> _Ваша цель_: Воспроизведите все данные ниже строка в строку, ничего не меняя.
+ + +
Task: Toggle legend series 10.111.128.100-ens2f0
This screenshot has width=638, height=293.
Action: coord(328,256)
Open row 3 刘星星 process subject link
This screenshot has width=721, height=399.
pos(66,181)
+ + +
> _Письменное решение_:
Task: Toggle legend series 10.111.128.100-ens2f0
This screenshot has width=638, height=293.
Action: coord(328,256)
Open row 3 刘星星 process subject link
This screenshot has width=721, height=399.
pos(66,181)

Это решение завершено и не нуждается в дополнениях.